A variant of numeric Vandermonde which failed symbolically?

Matrix $A_n$ can be generalized to $\big[(j+f(i))^{i-1}\big]_{i,j=1}^n$ for any function $f(i)$ not just $f(i)=i-1$.

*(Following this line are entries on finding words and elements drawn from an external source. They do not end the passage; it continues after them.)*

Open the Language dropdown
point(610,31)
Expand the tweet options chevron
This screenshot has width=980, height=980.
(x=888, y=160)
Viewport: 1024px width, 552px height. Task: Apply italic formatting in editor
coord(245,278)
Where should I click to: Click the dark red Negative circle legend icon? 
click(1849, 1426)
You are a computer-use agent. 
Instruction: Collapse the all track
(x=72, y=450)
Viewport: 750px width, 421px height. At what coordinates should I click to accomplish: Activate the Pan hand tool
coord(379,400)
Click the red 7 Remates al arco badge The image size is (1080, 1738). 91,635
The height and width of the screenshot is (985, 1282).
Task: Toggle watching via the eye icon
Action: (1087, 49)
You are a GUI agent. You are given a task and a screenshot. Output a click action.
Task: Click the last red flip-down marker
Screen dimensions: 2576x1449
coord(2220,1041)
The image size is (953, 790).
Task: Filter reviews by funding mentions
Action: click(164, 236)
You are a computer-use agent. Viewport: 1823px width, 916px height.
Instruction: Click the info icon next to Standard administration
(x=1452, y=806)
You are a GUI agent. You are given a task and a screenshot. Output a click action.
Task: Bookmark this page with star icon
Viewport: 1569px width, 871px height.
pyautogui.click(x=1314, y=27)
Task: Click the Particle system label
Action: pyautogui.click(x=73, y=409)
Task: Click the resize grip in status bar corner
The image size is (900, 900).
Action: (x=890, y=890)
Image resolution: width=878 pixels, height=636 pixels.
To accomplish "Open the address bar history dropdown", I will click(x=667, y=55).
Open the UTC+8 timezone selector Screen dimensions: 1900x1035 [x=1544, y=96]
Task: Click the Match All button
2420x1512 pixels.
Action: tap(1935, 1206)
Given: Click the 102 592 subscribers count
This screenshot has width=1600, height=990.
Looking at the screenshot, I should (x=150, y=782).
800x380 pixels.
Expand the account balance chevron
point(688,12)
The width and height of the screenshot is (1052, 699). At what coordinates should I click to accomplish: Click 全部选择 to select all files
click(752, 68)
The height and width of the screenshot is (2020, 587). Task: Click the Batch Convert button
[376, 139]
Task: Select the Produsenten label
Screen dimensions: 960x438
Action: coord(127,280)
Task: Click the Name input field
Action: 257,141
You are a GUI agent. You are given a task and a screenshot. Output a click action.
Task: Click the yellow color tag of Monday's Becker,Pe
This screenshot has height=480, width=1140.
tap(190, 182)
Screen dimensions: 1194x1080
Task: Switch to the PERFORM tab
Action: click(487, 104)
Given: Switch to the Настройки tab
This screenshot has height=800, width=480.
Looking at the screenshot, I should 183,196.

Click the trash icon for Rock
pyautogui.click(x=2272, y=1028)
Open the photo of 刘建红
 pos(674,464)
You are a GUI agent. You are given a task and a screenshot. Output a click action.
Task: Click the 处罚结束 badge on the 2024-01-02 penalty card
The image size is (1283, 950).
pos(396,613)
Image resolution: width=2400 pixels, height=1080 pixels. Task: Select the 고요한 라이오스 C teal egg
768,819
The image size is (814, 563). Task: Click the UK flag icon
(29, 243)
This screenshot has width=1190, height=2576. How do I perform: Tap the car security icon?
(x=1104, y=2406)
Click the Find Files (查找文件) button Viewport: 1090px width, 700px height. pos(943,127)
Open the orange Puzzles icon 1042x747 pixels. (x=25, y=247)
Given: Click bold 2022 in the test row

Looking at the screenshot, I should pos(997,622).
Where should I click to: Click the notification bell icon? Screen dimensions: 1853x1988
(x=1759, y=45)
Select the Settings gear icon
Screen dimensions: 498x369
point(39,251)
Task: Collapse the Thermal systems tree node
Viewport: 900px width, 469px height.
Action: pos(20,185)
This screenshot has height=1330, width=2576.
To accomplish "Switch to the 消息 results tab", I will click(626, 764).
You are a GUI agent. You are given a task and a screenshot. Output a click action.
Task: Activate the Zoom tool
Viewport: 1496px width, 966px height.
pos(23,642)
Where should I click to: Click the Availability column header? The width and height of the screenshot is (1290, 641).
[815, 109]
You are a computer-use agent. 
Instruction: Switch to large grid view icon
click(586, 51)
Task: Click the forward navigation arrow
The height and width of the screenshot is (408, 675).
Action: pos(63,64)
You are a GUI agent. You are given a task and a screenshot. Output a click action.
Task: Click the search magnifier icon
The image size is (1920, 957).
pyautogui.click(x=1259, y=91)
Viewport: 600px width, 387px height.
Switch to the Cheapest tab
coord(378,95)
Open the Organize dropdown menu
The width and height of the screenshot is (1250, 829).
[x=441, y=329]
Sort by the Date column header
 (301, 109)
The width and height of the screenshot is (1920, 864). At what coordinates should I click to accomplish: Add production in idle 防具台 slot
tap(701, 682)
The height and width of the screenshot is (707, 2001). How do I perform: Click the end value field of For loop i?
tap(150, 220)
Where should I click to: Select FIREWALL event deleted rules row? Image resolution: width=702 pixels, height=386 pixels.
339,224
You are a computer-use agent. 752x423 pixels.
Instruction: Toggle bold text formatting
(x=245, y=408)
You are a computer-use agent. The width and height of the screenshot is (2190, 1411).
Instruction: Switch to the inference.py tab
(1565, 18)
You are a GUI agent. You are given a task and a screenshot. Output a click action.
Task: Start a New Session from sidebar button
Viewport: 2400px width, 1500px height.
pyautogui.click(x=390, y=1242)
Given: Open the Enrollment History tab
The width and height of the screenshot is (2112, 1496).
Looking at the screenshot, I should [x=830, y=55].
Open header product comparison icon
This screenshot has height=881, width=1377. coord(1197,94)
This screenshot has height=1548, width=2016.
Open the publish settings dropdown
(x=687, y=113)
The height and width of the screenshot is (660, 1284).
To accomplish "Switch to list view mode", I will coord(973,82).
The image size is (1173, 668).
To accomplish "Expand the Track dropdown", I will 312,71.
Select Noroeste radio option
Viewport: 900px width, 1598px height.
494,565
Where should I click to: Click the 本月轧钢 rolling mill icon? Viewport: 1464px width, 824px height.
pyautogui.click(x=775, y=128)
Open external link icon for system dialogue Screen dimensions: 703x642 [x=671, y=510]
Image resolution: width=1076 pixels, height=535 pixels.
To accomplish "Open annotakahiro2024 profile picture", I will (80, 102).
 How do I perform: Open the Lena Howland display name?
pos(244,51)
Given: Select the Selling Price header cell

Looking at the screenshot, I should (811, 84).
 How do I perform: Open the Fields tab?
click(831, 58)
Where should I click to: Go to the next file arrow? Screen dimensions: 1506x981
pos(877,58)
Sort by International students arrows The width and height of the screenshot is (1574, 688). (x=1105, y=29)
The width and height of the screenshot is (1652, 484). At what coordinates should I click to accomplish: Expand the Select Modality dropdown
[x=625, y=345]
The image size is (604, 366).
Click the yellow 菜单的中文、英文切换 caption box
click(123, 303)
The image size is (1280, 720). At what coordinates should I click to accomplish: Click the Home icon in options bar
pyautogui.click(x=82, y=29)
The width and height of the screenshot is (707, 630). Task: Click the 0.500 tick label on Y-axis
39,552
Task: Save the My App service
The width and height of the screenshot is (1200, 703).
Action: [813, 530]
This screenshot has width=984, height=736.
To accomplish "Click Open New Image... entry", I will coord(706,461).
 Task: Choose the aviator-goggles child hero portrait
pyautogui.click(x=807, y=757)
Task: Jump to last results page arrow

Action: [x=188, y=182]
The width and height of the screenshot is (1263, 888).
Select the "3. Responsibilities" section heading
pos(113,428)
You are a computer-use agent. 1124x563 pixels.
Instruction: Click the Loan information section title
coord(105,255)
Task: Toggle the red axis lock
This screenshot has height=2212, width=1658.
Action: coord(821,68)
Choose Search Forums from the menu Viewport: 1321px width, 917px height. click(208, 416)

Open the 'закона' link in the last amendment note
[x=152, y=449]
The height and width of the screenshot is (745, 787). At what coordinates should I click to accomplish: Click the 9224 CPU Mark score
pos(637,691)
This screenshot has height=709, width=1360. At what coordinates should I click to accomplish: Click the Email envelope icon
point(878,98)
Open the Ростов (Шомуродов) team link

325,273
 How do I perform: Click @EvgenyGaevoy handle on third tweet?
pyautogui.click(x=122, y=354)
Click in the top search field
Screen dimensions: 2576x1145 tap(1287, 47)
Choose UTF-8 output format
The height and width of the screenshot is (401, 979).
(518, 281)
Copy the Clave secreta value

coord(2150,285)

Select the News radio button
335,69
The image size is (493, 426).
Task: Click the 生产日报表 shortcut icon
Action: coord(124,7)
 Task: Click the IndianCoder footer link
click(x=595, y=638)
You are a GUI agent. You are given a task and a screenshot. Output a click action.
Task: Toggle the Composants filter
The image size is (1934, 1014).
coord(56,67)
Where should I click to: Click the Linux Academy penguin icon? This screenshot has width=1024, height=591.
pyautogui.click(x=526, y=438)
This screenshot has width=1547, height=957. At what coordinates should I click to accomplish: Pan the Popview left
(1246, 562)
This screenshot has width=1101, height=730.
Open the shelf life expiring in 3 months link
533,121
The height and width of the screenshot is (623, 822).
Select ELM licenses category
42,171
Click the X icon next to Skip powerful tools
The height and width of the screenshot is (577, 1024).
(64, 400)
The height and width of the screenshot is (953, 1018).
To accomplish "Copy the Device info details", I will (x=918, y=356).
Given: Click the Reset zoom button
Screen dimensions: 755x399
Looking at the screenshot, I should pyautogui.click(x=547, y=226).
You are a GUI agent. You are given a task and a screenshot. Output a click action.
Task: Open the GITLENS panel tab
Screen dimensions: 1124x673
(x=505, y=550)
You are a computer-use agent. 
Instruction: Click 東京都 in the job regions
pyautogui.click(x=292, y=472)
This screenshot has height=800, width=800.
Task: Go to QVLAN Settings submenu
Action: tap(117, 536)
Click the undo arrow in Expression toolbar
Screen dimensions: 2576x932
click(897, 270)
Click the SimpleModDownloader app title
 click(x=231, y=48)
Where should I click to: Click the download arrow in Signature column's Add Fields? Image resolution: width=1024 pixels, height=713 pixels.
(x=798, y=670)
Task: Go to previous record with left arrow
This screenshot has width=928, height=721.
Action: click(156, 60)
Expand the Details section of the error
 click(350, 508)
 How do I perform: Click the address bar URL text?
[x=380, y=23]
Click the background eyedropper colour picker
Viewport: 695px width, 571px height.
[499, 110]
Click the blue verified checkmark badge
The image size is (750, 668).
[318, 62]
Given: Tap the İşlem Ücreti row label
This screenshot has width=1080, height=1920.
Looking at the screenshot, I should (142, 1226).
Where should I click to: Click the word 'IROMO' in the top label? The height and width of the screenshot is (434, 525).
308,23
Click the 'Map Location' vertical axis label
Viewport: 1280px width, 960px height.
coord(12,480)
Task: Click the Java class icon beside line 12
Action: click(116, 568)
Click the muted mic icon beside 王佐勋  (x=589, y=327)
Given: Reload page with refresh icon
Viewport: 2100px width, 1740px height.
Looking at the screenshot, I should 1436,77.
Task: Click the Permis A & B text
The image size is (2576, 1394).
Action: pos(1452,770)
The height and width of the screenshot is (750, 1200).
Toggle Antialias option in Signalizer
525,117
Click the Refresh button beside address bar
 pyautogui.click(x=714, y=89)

Since $$(j+f(i))^{i-1} = \sum_{k=0}^{i-1} c_{i,k}\cdot j^k,$$ where $c_{i,k} := \binom{i-1}k f(i)^{i-1-k}$, we have $$\big[(j+f(i))^{i-1}\big]_{i,j=1}^n = \begin{bmatrix} c_{1,0} & 0 & 0 & \dots & 0\\ c_{2,0} & c_{2,1} & 0 & \dots & 0\\ c_{3,0} & c_{3,1} & c_{3,2} & \dots & 0\\ \vdots & \vdots & \vdots & \ddots & \vdots\\ c_{n,0} & c_{n,1} & c_{n,2} & \dots & c_{n,n-1} \end{bmatrix}\cdot \big[j^{i-1}\big]_{i,j=1}^n.$$ Taking determinants, we get $$\det\big[(j+f(i))^{i-1}\big]_{i,j=1}^n = c_{1,0}c_{2,1}\cdots c_{n,n-1}\cdot \det\big[j^{i-1}\big]_{i,j=1}^n=\det\big[j^{i-1}\big]_{i,j=1}^n.$$

For $B_n$ things work even for a simpler reason: $$q^{(i+j-1)(i-1)} = q^{(i-1)^2} q^{j(i-1)}$$ and we can take out a factor of $q^{(i-1)^2}$ from the $i$-th row of matrix $B_n$.

However for matrix $C_n$ neither binomial expansion work, nor we can take out any common factors from its rows. So, despite visual similarity $C_n$ does not possess the properties of $A_n$ or $B_n$.